Hizo una pausa y, antes de proseguir, alzó sus ojos cansados y los mantuvo unos instantes en el techo. Después suspiró y dijo fatigosamente:

—No era nada fácil… Empezaron a faltarnos los alimentos, el grano y el forraje para las bestias… Entonces, antes de que nuestra gente comenzase a debilitarse y previniendo el desastre, aconsejé al Comendador de los Creyentes levantar el campamento y regresar a nuestras fronteras. Pues, al fin y al cabo, les habíamos causado ya mucho perjuicio a los infieles… No me parecía prudente un empeño irracional en la batalla a costa de perder más hombres y pertrechos. Le pareció oportuno a Al Nasir mi consejo y ordenó la retirada. Pero aclárese que no era una derrota, sino una inteligente decisión militar…

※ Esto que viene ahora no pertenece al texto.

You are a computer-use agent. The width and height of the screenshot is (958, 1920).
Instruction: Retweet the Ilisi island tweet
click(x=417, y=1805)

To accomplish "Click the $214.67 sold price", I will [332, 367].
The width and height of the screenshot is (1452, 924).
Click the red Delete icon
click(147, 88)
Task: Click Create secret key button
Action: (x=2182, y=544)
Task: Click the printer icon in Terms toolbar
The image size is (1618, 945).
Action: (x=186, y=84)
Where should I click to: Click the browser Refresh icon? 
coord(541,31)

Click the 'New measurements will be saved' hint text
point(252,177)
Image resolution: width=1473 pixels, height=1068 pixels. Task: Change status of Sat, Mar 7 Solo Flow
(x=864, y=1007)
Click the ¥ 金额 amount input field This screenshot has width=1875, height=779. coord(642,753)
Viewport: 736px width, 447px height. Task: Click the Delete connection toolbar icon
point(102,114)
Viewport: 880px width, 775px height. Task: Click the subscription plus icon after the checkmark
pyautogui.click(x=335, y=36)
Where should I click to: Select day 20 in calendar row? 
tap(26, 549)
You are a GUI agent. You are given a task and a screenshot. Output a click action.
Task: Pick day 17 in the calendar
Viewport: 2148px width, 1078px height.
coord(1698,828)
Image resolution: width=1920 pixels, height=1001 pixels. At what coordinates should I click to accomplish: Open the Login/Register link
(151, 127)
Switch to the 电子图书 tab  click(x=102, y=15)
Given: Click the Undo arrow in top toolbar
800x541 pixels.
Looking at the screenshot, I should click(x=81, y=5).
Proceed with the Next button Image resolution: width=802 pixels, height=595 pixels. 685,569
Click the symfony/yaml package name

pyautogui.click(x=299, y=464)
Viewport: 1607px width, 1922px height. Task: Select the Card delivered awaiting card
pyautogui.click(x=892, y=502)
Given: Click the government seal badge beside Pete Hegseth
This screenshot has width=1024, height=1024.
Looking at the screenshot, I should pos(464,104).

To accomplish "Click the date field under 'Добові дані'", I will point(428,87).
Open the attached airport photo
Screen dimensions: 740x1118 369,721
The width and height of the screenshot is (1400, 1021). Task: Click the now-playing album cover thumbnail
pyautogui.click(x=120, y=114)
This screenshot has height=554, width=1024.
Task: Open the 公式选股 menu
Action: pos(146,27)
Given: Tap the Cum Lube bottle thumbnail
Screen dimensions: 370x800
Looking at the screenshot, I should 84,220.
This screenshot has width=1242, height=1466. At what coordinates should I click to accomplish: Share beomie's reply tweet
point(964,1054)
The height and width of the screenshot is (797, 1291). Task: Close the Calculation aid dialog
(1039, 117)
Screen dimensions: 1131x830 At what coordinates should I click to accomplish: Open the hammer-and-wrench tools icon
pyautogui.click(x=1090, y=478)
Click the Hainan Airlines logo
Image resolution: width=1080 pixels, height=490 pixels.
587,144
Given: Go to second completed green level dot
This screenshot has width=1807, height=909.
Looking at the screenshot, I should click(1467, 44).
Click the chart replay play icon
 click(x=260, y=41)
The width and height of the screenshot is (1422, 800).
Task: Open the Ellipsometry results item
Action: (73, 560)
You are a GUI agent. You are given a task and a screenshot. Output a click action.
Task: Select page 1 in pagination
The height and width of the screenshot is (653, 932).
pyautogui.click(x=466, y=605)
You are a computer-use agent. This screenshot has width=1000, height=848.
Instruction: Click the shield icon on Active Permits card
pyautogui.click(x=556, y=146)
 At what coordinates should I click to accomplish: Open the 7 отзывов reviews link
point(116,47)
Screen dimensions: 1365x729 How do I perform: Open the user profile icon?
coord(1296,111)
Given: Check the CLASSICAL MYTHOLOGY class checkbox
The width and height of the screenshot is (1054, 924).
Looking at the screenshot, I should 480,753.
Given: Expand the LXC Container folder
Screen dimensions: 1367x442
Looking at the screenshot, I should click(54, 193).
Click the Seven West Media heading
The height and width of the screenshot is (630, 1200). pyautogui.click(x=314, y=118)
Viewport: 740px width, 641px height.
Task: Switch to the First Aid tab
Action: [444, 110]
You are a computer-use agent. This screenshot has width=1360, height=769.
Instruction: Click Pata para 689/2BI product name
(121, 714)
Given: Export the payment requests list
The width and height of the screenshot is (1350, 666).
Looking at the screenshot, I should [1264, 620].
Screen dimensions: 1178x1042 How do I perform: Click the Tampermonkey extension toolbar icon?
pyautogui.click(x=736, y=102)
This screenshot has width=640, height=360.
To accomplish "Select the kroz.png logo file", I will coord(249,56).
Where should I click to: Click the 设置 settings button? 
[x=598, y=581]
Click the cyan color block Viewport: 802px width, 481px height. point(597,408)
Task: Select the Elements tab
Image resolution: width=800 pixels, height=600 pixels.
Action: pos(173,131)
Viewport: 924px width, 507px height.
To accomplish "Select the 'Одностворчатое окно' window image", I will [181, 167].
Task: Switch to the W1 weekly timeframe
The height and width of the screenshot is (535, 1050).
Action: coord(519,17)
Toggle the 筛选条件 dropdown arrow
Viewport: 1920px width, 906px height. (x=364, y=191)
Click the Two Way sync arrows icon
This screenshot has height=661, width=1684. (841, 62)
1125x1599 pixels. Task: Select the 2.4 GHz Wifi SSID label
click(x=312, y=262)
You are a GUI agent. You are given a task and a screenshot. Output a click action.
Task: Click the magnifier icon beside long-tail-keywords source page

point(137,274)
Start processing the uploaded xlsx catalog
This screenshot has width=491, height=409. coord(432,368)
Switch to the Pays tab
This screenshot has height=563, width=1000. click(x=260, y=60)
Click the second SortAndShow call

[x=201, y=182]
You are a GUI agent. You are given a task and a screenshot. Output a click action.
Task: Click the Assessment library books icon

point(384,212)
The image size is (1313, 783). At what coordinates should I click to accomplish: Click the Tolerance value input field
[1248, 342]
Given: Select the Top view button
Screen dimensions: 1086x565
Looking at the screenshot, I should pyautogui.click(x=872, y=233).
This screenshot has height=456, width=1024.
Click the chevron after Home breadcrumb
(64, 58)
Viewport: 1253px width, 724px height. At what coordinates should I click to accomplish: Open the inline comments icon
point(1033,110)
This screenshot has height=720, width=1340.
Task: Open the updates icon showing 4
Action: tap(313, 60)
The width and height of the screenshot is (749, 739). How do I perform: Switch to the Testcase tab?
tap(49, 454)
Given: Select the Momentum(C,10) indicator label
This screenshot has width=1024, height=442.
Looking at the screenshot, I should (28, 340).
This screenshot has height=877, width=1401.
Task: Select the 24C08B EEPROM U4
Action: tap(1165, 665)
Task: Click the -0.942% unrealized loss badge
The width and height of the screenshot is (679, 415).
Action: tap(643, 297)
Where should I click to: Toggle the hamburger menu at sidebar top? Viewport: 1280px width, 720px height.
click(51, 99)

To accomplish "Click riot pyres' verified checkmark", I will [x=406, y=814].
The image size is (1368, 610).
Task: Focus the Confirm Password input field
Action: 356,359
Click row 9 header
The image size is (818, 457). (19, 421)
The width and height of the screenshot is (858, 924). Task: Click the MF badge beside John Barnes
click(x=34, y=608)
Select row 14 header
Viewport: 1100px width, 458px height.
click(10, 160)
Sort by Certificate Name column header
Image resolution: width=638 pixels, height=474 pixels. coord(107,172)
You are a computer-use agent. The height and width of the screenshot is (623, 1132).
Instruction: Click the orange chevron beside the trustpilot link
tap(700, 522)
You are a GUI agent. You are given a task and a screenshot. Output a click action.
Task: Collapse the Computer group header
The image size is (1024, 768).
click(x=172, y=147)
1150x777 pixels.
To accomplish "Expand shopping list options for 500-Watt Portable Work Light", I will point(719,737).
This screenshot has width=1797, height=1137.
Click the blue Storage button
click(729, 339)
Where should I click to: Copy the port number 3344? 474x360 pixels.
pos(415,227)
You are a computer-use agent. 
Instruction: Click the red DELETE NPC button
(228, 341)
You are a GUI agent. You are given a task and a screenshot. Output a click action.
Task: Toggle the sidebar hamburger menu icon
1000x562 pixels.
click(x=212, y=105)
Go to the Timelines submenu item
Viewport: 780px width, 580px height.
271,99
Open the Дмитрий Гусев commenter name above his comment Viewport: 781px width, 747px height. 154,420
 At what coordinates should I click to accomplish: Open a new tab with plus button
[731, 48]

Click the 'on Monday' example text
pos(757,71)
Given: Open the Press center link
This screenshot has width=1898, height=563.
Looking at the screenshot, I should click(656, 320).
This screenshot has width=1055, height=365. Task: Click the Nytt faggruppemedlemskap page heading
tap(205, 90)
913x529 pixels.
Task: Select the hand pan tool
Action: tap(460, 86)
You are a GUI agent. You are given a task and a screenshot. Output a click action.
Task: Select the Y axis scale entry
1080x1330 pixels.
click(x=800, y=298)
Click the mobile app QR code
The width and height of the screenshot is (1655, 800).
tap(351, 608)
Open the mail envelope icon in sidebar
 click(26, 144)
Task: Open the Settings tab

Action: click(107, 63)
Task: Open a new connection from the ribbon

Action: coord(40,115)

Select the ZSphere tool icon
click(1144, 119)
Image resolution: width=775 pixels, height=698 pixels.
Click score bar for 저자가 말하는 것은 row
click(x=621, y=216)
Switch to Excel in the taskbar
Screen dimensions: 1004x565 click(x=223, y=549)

El gran cadí entrecerró un poco los ojos, como si pretendiera escoger bien sus palabras antes de continuar, y explicó:

—Se levantó el campamento en perfecto orden y fueron saliendo las tropas lentamente, con la retaguardia muy bien cubierta por lo mejor de nuestro ejército. Partió el califa con su guardia y se puso rumbo al sur, con el completo convencimiento de haber hecho gran daño a la pérfida gente de la Gallaecia, Allah la destruya.

El muftí se levantó del diván y extendió los brazos diciendo:

—Entonces… ¡Bendito sea Allah!

Najda lo miró con desesperación, como queriendo decirle: «Por favor, déjame terminar». Después, con aire desalentado, continuó:

—Íbamos alejándonos hacia el río Duero, tratando de salir de tierra de infieles, cuando nos encontramos atravesando unos incómodos breñales, difíciles de cruzar por su frondosidad. Entonces dieron aviso desde la retaguardia de que los enemigos nos venían a la zaga, con ímpetu. Como no era cosa de darse la vuelta para hacerles frente, por lo difícil del terreno, proseguimos la marcha y, de repente, nos vimos frente a unos barrancos profundísimos. Nos detuvimos y se trabó combate. Pero los infieles conocían mejor la región y se aprovecharon de lo abrupto de las sierras, cayéndonos encima desde las alturas. Los nuestros se despeñaban o corrían laderas abajo, por los tajos, sin poder defenderse, mientras nos llovían piedras y flechas desde todas partes…

El gran cadí dejó escapar un resoplido y regresó a sus ojos la mirada límpida y maligna.

—Entonces fue cuando se hizo evidente la hipocresía y la traición de algunos… En vez de ayudar, ¡malditos cobardes!, se apresuraron a huir. De entre ellos, el más traidor fue el perro general Aben Muhamad al Tawil… Lanzó el grito a los suyos: «¡Pongámonos a salvo!». Y dejaron atrás al ejército y al Comendador de los Creyentes, en el fondo del barranco, sin más defensa que su guardia…

—¡Traidores! ¡Muerte a Al Tawil! ¡Muerte a los traidores!… —gritaron los presentes.

Najda extendió las manos, rogó silencio una última vez y añadió:

—Yo me tomaré venganza en nombre del califa, en el vuestro y en el mío. Porque en aquella hora terrible se perdió el sagrado Corán de Al Nasir, su tienda, su pabellón y su cota de malla; sus más íntimas y queridas pertenencias. Y su vida se salvó porque Allah quiso guardarle…

—¡Muerte a los traidores! ¡Venganza! ¡Muerte al insidioso Al Tawil y a toda su gente!

El gran cadí miró con autoridad al escribiente y sentenció:

—Sean crucificados el traidor general Al Tawil en los muros de Córdoba y todos sus comandantes y oficiales con él.